A practical tutorial on jq

So here’s the problem statement: Find the repository on github in which you have made most number of commits? And you need to do this on terminal (no python)

Ofcourse, one can use python to find the answer, and it might be probably easy for you, if you have been using python for last many years. But let’s see if I can do this in terminal with jq and while doing so, let’s learn about it.
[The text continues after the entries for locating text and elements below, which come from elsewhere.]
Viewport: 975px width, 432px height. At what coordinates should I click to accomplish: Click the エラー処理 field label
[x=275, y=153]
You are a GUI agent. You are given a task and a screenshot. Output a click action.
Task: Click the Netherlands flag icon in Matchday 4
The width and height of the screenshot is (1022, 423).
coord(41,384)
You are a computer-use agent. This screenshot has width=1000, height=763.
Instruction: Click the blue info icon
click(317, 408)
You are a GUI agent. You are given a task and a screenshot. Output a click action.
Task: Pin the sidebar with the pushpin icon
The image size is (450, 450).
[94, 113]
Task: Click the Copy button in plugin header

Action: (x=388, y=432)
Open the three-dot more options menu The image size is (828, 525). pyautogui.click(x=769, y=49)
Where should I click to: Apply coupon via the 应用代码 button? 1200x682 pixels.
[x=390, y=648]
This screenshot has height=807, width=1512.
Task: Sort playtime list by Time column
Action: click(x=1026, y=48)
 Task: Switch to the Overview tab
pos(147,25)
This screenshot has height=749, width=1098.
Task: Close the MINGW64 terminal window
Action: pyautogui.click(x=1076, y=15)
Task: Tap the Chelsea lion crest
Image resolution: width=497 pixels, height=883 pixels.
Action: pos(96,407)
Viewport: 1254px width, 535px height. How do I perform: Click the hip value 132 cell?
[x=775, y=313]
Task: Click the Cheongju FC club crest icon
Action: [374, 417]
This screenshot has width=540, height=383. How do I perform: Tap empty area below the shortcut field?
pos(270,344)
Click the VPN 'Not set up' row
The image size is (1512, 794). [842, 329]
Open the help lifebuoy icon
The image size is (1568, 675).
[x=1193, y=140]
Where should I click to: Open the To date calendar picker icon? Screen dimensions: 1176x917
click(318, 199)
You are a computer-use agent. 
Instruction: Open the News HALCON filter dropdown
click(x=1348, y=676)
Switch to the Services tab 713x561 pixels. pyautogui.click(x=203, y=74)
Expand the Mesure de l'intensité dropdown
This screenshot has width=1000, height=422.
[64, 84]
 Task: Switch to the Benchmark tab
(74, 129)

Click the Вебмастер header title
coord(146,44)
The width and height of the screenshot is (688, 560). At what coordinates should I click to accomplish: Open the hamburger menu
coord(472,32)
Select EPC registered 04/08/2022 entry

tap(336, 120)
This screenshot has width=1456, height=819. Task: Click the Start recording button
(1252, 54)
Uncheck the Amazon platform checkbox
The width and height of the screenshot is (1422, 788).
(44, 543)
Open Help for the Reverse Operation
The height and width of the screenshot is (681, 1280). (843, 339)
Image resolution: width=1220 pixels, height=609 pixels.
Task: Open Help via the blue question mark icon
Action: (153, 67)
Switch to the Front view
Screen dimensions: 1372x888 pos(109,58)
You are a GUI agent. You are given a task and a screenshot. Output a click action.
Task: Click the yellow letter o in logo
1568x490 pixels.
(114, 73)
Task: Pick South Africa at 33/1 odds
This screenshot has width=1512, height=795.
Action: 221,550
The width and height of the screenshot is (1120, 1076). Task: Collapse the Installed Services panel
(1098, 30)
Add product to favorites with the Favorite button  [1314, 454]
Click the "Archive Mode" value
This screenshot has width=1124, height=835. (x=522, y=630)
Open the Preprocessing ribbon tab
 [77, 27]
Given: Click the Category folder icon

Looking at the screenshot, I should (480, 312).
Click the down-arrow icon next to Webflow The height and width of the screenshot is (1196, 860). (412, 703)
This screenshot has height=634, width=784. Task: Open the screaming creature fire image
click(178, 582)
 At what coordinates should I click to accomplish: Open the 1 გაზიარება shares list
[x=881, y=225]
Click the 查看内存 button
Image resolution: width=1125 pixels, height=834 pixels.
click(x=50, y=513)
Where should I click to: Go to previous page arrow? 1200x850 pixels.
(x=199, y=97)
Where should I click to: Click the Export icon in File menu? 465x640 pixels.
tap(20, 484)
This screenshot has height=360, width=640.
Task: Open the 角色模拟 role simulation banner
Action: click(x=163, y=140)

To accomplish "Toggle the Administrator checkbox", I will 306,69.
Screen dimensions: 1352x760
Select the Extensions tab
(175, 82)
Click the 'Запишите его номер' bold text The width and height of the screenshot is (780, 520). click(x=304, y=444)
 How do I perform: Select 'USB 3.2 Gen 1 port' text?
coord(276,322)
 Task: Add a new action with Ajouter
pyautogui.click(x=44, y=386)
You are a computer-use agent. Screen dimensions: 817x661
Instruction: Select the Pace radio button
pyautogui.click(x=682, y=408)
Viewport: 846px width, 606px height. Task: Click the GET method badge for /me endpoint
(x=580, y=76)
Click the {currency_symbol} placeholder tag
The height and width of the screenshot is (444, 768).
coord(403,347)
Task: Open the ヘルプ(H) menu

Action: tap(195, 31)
For installation steps, refer this link

curl 'https://api.github.com/users/mohit2152sharma/repos'
# [{"id":347381136,"node_id":"MDEwOlJlcG9zaXRvcnkzNDczODExMzY=","name":"aqad-utilities","full_name":"mohit2152sharma/aqad-utilities","private":false,"owner":{"login":"mohit2152sharma","id":26904579,"node_id":"MDQ6VXNlcjI2OTA0NTc5","avatar_url":"https://avatars.githubusercontent.com/u/26904579?v=4","gravatar_id":"","url":"https://api.github.com/users/mohit2152sharma","html_url":"https://github.com/mohit2152sharma","followers_url":"https://api.github.com/users/mohit2152sharma/followers","following_url":"https://api.github.com/users/mohit2152sharma/following{/other_user}","gists_url":"https://api.github.com/users/mohit2152sharma/gists{/gist_id}","starred_url":"https://api.github.com/users/mohit2152sharma/starred{/owner}{/repo}",
# ...
...
  • If you happen to get an output like above (not pretty), you can easily make it pretty with jq .. The . is also called the identity filter. It takes the input and produces the same value as output. By default it jq pretty prints, so identity filter can be used to pretty print a json output from a command like curl or from a json file (e.g. cat file.json | jq .)
curl 'https://api.github.com/users/mohit2152sharma/repos' | jq .
# [
#   {
#     "id": 347381136,
#     "node_id": "MDEwOlJlcG9zaXRvcnkzNDczODExMzY=",
#     "name": "aqad-utilities",
# ...
# ...
# ]
  • Let me quickly check what all repositories I have by printing just their name. But let me first check, what all keys are available in the output dictionary. For that, I will use the command jq '.[1] | keys'
    • .[] is the array value iterator, it returns all the values in the array. If you use an integer like .[1] it return the value at index 1.
    • | is a pipe operator. It compbines two filters by taking the output from the filter on left and passing it to the filter on right.
    • keys is a function which returns all the keys of an object (aka dictionary) in an array. There are more builtin functions in jq
# output truncated because there are too many keys
curl 'https://api.github.com/users/mohit2152sharma/repos' | jq '.[1] | keys'
# [
#   ...
#   ...
#   "name",
#   "node_id",
#   ...
#   ...
# ]
  • The following command .... | jq '.[].name' will return all the names of the repositories.
    • As highlighted above .[] is an array iterator. It iterates over all the values in the array, since each element is an object, I use .name to get the value of key named name.
    • .key_name is an object identifier. When a json object is passed .key_name returns the value at the key "key_name". You can also do .["key_name"].
    • You can also chain the filters .key_name1.key_name2, this is equivalent to .key_name1 | .key_name2.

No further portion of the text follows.